愛知民報

【08.06.01】中部国際空港 需要不振 県営名古屋空港 赤字続く 

 この2月に開港4年目をむかえた愛知県営名古屋空港は、旅客数が伸びているものの、昨年度1億8千万円の赤字が出る見通し。収入増へ民間定期便の増発が期待されますが、国内線の旅客数が落ち込んでいる中部国際空港側からブレーキがかかっています。

 赤字の県営空港、経営基盤の弱い中部空港―。「1都市2空港」の矛盾があらわになっています。

 2005年2月、中部国際空港の開港にともない、名古屋空港の設置管理者は国土交通省から愛知県に移りました。国際線の全路線と国内線の主要路線は中部国際空港に移り、県営名古屋空港に残されたのは「コミューター機」と呼ばれる小型旅客機の定期路線。

 現在、ジェイ・エア社が座席数50の小型ジェット機を9路線に就航させています。その3分の2にあたる6路線は中部空港からも出ています。福岡線は、中部空港から1日17往復、県営空港から1日5往復運航されています。

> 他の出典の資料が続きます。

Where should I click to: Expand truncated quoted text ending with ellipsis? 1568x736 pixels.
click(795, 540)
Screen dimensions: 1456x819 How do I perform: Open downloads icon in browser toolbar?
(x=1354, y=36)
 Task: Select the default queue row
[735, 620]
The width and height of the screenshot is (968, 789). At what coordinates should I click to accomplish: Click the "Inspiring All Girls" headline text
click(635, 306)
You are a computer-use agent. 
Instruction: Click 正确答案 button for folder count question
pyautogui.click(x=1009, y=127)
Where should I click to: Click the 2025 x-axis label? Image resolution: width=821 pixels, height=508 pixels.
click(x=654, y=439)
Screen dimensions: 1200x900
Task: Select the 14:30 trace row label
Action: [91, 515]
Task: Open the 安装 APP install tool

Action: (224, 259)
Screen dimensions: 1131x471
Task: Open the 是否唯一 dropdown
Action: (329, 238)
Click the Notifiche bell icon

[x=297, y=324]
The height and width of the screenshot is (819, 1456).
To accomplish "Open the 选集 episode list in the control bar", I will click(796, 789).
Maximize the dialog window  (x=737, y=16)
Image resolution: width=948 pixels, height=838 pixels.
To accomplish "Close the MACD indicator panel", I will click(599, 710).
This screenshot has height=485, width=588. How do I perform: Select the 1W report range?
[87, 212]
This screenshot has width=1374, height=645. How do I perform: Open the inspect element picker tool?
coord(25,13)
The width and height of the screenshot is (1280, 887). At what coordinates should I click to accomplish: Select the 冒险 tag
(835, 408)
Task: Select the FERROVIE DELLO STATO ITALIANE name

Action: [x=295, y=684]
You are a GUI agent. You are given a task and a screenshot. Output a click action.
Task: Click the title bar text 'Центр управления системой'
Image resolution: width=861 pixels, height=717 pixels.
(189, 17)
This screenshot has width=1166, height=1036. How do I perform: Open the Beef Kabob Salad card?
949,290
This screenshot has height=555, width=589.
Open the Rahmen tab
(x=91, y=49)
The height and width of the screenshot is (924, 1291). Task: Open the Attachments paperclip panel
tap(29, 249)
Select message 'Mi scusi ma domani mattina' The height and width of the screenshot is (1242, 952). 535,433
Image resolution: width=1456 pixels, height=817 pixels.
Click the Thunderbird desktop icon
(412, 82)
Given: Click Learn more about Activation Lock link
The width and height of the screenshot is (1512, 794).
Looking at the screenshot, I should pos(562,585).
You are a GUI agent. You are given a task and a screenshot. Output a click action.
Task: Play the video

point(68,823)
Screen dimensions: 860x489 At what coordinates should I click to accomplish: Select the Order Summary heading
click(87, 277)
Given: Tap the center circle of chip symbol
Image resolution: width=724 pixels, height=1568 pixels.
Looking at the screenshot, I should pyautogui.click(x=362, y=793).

 05年の“万博特需”が去った後、需要停滞に悩む中部空港会社は、県営空港との“競合”路線を「整理」するよう県に迫りました。

 これについて県航空対策課は本紙に「福岡線に関しては中部空港会社との話し合いで『1日5往復程度』とすることとした」と、枠をはめられたことを認めました。

 中部空港側からの“圧力”の背景には、2本目滑走路計画があります。中部空港の国内線旅客数の07年度実績は旧名古屋空港の実績を下回りました。2本目滑走路実現のために、県営空港を食っても需要増を図りたいという思惑が見え隠れします。

 中部空港と県営空港との“客の争奪戦”が激化しそうです。

あぶない 無謀開発 軍用拡大 日本共産党が指摘

 「1都市2空港」を満足させる航空需要がこの地方にあるのかどうかが問われています。

 中部国際空港建設計画の当時、「1都市2空港」論で中部国際空港建設を推進した神田県政にたいし、県議会で「そもそも2つの空港を支えるだけの航空需要はない」と批判した日本共産党の卓見が注目されます。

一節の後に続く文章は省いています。